IN THE early 1920s, according to ecologists, the British brought trees to Delhi that were native to Mexico and which monopolised sunlight and water — virtually killing any competition from other tree species. More than 90 years later, ecologists and botanists have been working hard to find ways to remove one such tree — vilayati kikar (Prosopis juliflora) — from the Delhi Ridge area, as it has killed almost all other native trees in the forest and wiped out biodiversity. The Ridge area is also known as the ‘lungs of the city’.
In the budget announced this year, the Delhi government for the first time allocated a set amount of Rs 50 lakh for removal of the kikars and replacing them with native species. According to officials in the forest department, they have already written to the Forest Research Institute, Dehradun, to finalise a plan to carry out the massive task.
According to the Delhi government, the Ridge area is spread over an area of 7,777 hectares. Of this, experts at Delhi University said, over 80 per cent land is covered by vilayati kikar.
“The Forest Research Institute is working on a plan which will tell us the methodology we need to adopt to replace these trees, and ensure that the ridge doesn’t look barren. A technical proposal is awaited, based on which the trees will be removed. The experts will tell us how many trees need to be planted to replace each kikar,” a forest department official said.
The forest department also has a working model to take inspiration from. Large swathes in the Aravalli Biodiversity Park in the South Central Ridge area were taken up by the Delhi Development Authority (DDA) for regeneration, and a team headed by renowned ecologist C R Babu went to work on it to bring back native species of Delhi.
“The ecological contribution of Prosopis juliflora is not significant, especially in our context. It is not a big sink for carbon dioxide and it uses a lot of water. It’s roots go down about 22 metres deep, which is much deeper than most other trees. In Tamil Nadu, the High Court ordered the removal of these trees because they deplete the water table,” said Babu, who heads the Centre for Environmental Management of Degraded Ecosystems.

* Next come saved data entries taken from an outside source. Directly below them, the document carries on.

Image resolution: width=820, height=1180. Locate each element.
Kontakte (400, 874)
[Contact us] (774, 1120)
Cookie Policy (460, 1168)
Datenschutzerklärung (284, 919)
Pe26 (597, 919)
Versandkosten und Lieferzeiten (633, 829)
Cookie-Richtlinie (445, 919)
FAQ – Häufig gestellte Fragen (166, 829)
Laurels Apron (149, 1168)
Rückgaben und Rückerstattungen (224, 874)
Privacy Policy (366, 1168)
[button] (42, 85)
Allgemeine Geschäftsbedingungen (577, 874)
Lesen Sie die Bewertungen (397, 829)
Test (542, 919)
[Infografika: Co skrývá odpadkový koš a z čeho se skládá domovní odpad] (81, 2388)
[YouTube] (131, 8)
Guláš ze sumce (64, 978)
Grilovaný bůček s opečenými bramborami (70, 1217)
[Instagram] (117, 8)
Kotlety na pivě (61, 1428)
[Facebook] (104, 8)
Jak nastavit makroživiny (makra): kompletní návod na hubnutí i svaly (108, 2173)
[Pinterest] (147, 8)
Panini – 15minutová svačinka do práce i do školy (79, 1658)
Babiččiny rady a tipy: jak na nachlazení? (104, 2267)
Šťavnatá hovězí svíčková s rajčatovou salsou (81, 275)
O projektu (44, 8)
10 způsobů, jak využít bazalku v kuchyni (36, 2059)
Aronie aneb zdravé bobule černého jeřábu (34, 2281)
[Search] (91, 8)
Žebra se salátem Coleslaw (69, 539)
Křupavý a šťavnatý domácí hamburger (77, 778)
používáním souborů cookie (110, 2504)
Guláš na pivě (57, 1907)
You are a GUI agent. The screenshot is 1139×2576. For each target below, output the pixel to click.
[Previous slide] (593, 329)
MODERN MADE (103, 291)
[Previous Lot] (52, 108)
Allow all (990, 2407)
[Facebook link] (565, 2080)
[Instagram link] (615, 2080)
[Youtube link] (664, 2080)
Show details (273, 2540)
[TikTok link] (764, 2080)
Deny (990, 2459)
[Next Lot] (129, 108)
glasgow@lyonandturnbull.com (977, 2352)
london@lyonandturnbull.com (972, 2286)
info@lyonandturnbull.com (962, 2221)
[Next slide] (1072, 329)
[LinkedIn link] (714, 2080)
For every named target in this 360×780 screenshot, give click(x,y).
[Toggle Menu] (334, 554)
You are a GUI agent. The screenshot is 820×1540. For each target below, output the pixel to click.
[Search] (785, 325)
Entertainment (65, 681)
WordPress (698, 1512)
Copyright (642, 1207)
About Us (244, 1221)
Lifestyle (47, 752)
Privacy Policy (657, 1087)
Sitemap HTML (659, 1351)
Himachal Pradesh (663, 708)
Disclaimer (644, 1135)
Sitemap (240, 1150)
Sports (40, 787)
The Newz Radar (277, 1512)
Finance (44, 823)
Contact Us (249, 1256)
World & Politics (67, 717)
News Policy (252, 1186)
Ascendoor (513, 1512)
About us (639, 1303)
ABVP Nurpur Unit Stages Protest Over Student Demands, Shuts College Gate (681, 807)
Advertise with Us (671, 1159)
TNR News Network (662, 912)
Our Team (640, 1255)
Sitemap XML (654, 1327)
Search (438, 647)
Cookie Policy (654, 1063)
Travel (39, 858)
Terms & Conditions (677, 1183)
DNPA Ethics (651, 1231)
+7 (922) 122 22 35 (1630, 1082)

At Aravalli Biodiversity Park, Babu’s team started with heavy pruning of the tree branches so that sunlight reaches the saplings of native trees. The canopy of vilayati kikar is dense and does not let sunlight pass through, scuttling the growth of other trees. “Vilayati kikar requires a lot of sunlight and does not thrive if it is blocked. Once we cleared out the canopy, we planted trees that grow taller than this species. Eventually the native species start to thrive and the kikar trees start to diminish. It is a long-term plan,” Babu said.
Now, there are close to 800 species of trees in Aravalli Biodiversity Park. “When we started, there were about 35 species of birds. Now, there are over 250. The population of jackals has also grown. There were 30 species of butterflies earlier. Now there are105. If a corridor connecting all parts of the Ridge is built, more mammals will return to the forest,” Babu said.